C’est-à-dire que ce dieu reçoit des offrandes sans aucun sacrifice animal, en raison de l’appartenance de cette divinité au panthéon des grands dieux masculins, dont la pureté ne saurait être mise en relation avec le sang sacrificiel. À ma connaissance, son culte ne subit pas de transformation majeure hors de l’Inde ; s’il y en a, il s’agit surtout de « bricolages » dus à la gestion de la distance avec l’Inde.

Comme au Tamil Nadu, on trouve la figure de Murugan dans les temples tamouls qui lui sont consacrés, mais également dans ceux dédiés aux déesses, à Ganesh ou à Shiva. Des processions sont très souvent conduites en son honneur lors des fêtes calendaires qui lui sont dédiées, même lorsqu’aucun temple ne lui est spécifiquement consacré.

Ces processions se caractérisent par des danses de kâvadi (arche rituelle décorée de plumes de paon) portés par les fidèles, comme partout au pays tamoul. Les déplacements de dévots se perçant le corps avec des lances (vêl) en argent, propres au culte de Murugan, accompagnent ces processions de kâvadi dans les pays où les Tamouls sont présents depuis assez longtemps, comme dans les Mascareignes ou dans la péninsule malaise, mais ils sont bien plus rares dans les pays d’installation récente.

Ces pratiques dévotionnelles sont liées à des vœux personnels adressés par les fidèles à la divinité et nécessitent une période préalable d’ascèse souvent observée dans la diaspora. De même, lorsque des rituels spécifiques sont célébrés dans les temples lors des grandes fêtes, comme par exemple les abishêkams (ablutions des divinités), ceux-ci sont généralement effectués dans les règles de l’art par des prêtres brahmanes, parfois employés pour l’occasion, ou du moins par des prêtres initiés.

Il convient toutefois de préciser que ce respect de l’orthodoxie rituelle des brahmanes est assez récent – timidement enclenché durant l’entre-deux-guerres à Maurice et dans la Caraïbe – mais qu’il s’inscrit dans un mouvement – désormais général dans la diaspora – de renouveau ou de « renaissance » de la culture tamoule.

Aujourd’hui, les principales différences par rapport à ce qui se fait originellement en Inde du Sud concernent les édifices religieux des pays d’immigration récente, où l’installation a souvent lieu dans les villes.

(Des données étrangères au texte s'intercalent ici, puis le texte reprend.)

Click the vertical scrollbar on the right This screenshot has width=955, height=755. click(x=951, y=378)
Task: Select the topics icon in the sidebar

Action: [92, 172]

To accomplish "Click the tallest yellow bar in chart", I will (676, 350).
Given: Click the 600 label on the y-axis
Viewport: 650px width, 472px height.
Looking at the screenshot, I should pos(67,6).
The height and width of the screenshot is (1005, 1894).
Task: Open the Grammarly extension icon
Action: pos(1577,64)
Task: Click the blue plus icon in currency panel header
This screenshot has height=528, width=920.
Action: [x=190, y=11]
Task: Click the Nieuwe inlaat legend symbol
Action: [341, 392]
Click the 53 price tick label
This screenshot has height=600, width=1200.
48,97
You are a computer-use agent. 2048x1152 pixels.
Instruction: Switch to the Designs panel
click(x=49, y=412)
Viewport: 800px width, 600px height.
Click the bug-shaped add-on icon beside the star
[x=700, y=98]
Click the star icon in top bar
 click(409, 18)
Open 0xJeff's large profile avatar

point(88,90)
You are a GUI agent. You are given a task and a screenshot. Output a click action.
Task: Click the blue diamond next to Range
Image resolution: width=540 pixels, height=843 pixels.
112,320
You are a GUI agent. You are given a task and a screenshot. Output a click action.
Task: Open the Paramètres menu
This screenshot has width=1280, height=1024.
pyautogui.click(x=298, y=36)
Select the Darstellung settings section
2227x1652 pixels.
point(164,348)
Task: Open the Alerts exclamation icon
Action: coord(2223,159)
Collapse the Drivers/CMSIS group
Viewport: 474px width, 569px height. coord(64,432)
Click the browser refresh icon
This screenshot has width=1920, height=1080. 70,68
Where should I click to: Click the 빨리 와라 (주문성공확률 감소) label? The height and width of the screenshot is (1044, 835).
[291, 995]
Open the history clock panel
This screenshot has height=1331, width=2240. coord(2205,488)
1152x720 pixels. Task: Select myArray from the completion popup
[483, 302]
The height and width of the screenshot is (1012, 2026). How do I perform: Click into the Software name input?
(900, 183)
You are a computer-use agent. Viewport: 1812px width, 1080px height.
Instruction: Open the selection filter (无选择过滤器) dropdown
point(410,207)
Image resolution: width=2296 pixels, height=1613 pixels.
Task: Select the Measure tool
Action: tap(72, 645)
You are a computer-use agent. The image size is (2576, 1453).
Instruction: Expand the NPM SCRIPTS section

Ces nouveaux temples urbains sont en effet souvent d’anciens édifices profanes reconvertis en lieux de culte.

Ce sont là les difficultés inhérentes à la reconstruction de la religion d’une communauté en situation de diaspora, mais là encore, le mouvement de renaissance tamoule entraîne une tendance générale de rénovation et d’agrandissement des temples pour qu’ils respectent au mieux l’orthodoxie architecturale dravidienne des Âgamas.

Pour toutes ces raisons, il me semble que c’est justement le fait qu’il y ait dans l’ensemble assez peu de transformations en diaspora par rapport à ce qui se fait en Inde qui est significatif. Il y a bien sûr quelques bricolages, ajustements, oublis, ajouts ou variations, mais l’essentiel tend à être reproduit, préservé par les Tamouls de la diaspora. Car ce qu’ils recherchent, ce sont l’authenticité et la fidélité aux traditions du pays d’origine, qu’ils considèrent comme les principales garanties de la transmission de l’héritage culturel tamoul aux générations suivantes.